We used 4 antibody methods: (1) Luminex single antigen (LSA), (2) LSA with a 1:8 serum dilution, (3) C1q LSA, and (4) CDC panel. The UAs were prioritized in the following order: (1) all C1q+/CDC+, (2) LSA 1:8 >7,500 median fluorescence intensity, and (3) LSA >10,000 median fluorescence intensity.
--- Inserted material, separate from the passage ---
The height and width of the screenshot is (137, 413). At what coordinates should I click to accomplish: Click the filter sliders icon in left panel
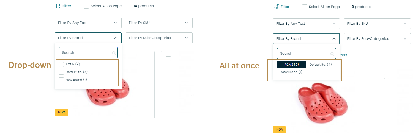[x=58, y=6]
Of 295 heart transplants that were performed at our center, 69 (23%) recipients had detectable human leukocyte antigen specific antibody at the time of transplant. All donor specific antibodies (DSAs) were avoided for 44 of 69 (64%) (DSA−). There were 25 recipients who had DSA at the time of transplant: 12 (48%) had negative FXM (DSA+/FXM−), and 13 (52%) had positive T-cell and/or B-cell FXM (DSA+/FXM+). Lower freedom from antibody-mediated rejection was observed for the DSA+/FXM+ group compared with the DSA− group (p < 0.0001). DSA remained detectable after transplant in the sera of 14 recipients, and de novo DSA was detected in 32 recipients. Freedom from antibody-mediated rejection was comparable for both groups (p = 0.53) but was lower than the DSA− group (p < 0.0001). Survival was comparable for all groups at 1,200 days post-transplant.
Strategic prioritization of UA assignment has allowed transplantation of highly sensitized patients across the DSA barrier with survival rates comparable to DSA− heart transplant recipients.